**Brief:** In the figure legends, on average how much shorter are the rod synaptic ribbons of GCAPs−/−GCAP2+ mice than wildtype ribbons?

**Passage:**
Figure 6. Immunoelectron microscopic localization of GCAP2 and Ribeye at rod synaptic terminals of GCAPs−/−GCAP2+ mice.

A. Localization of GCAP2 in ultrathin sections of the retina at the outer segment layer region, as an intrinsic control of the immunoelectron microscopic localization protocol. GCAP2 [5nm-gold particles, arrows] associates to the disc membranes, as expected. B-C. View of entire synaptic terminals, to show GCAP2 immunoreactivity sparsed in the cytosolic space and also associated to the plasma membrane, the membrane apposing invaginating horizontal processes and the ribbon. D. Gold-particles decorating the border of an invaginating horizontal process. E-G. Selected examples of longitudinal ribbons showing GCAP2 [5nm-gold particles in E, F, 15-nm gold particles in G, pointed by arrows in all panels] colocalizing with RIBEYE [arrowheads in all panels]. H-J. Selected ribbon transversal sections showing GCAP2 localization at the ribbon or its proximity [arrows point to GCAP2 associated particles, arrowheads to RIBEYE associated particles]. K, L. Representative examples of club-shape ribbon transversal sections, densely immunolabeled for Ribeye but not GCAP2. Scale bar corresponds to 200 nm in all panels.

Figure 7. Expression of GCAP2 in the absence of GCAP1 exacerbates the effect of GCAP2 at promoting ribbon disassembly.

A-C. Electron micrographs from WT (A), GCAPs−/− (B) and GCAPs−/−GCAP2+ (C) ultrathin retinal sections obtained from dark-reared mice at postnatal day 40, showing a representative rod synaptic ribbon from each phenotype. While GCAPs−/− mice show ribbons that are undistinguishable in length from wildtype ribbons, GCAPs−/−GCAP2+ mice show ribbons that are on average about 40% shorter than wildtype ribbons. hc: horizontal cell process; bc: bipolar cell process; sr: synaptic ribbon. D, E. Examples of GCAPs−/−GCAP2+ synaptic terminals containing accumulations of vesicle-like particles in the vicinity of the active zone (arrows). These aggregates, that might appear in terminals with or without ribbons, might generate as by-products in the bulk endocytosis for synaptic vesicle recycling process. F. Histogram of synaptic ribbon length in WT, GCAPs−/− and GCAPs−/−GCAP2+ mice. Plotted are mean values ± standard errors. * denotes P<0.001 in ANOVA analysis [F(2, 196532)  = 97,37, P = 0.000] using the PASW program package (IBM).

**Excerpted data:**
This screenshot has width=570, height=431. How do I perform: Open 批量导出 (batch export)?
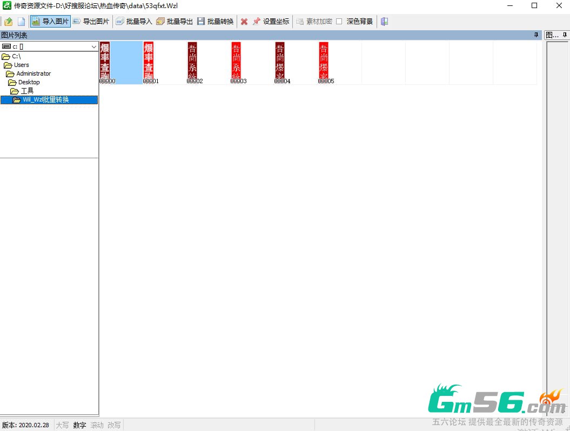click(x=174, y=22)
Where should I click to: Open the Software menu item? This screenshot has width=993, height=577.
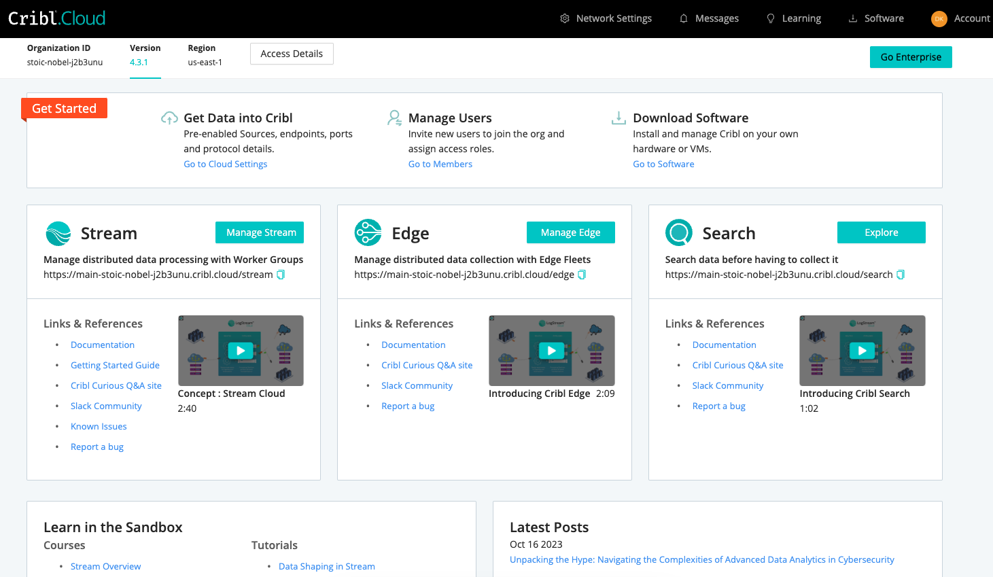876,18
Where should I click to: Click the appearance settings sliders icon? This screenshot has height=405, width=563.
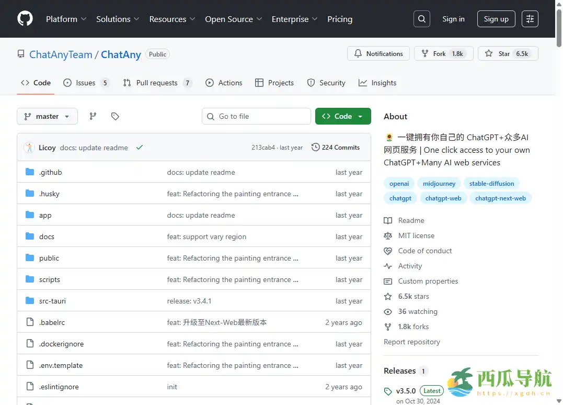[530, 19]
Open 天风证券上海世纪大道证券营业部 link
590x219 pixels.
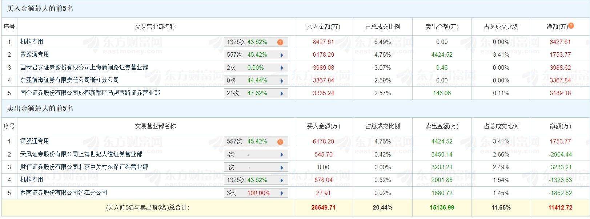(x=81, y=154)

**Solution to this problem:** About 40% shorter.